One example was a federal program that offered tractors to families that sent their children away to Indian boarding schools. Tractor-based tilling requires fossil fuels and has high equipment costs. The greater use of water and nonrenewable resources make agriculture unsustainable in a desert environment. Today, federal programs continue to incentivize modern farming methods with subsidies and through extension services. As water is becoming more scare and weather patterns more erratic in the face of climate change, the risks of crop failures and system collapse is real.
Much work is needed to change policy, regulatory barriers and funding structures that suppress traditional farming, and central to this work is First Nation Development Institute’s belief that Native peoples hold the capacity and ingenuity to ensure the sustainable, economic, spiritual and cultural well-being of their communities. Lowden and many other traditional farmers have the knowledge, but their work requires support to overcome the legacy of federal policies and funding inequities.
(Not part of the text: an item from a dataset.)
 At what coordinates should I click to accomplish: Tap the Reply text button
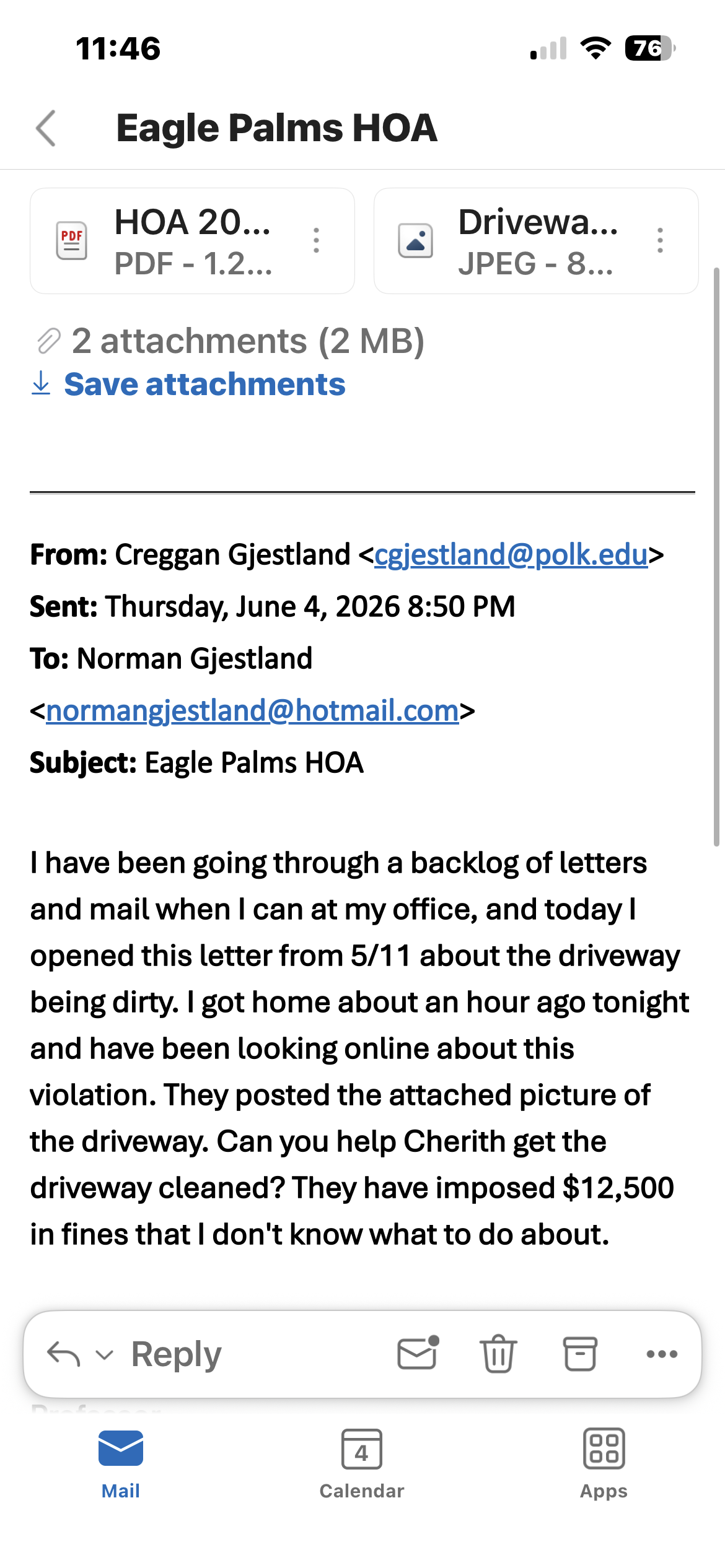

First Nations is now working in partnership with Southwest tribes and pueblos to support a Native-led strategy to revitalize traditional farming. This work involves funder outreach and engagement. Together we hope to support a traditional farming movement that grows from culturally relevant planning and programming. The urgency of this work has increased due to climate change, as well as the continual need to ensure that elders pass on their accumulated knowledge, and baby-food jars full of seeds, to the younger generations.
There remains so much to learn from the people who have persevered through changes before. As noted by an Acoma elder: “We are so far behind, we’re ahead.”
Since 2012 First Nations has worked to support tribes in the Southwest in developing and implementing sustainable conservation strategies that build continuity of resource-management efforts, while reinforcing tribal community values. This work is growing and guided by feedback provided at a meeting on Increasing Ecological Stewardship of Tribal Lands, Natural Resources, and Historical Sites that was hosted in November 2018 and funded by the 11th Hour Project. The November convening focused on how to expand the use of traditional ecological knowledge and the resources needed to support this work. Strengthening tribal control of land and natural resources is essential to ensuring sustainability and a traditional way of life.